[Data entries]
'''
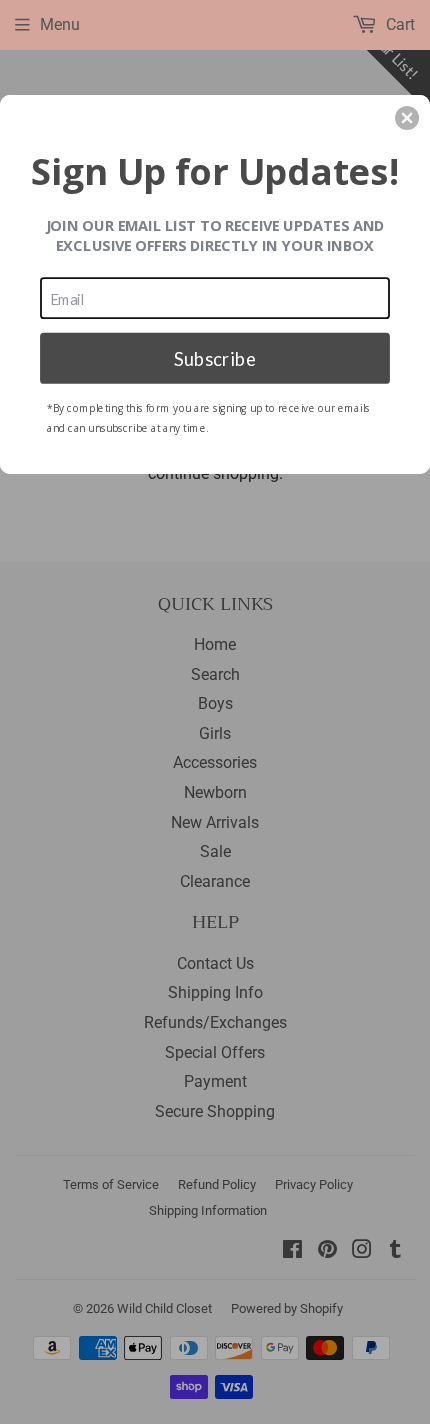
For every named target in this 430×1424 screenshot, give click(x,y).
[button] (407, 118)
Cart (398, 24)
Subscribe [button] (215, 357)
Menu (60, 24)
'''
# [Work item]
Line for line, restate the data above and omit every picture.

# [Solution]
For every named target in this 430×1424 screenshot, give click(x,y).
[button] (407, 118)
Cart (398, 24)
Subscribe [button] (215, 357)
Menu (60, 24)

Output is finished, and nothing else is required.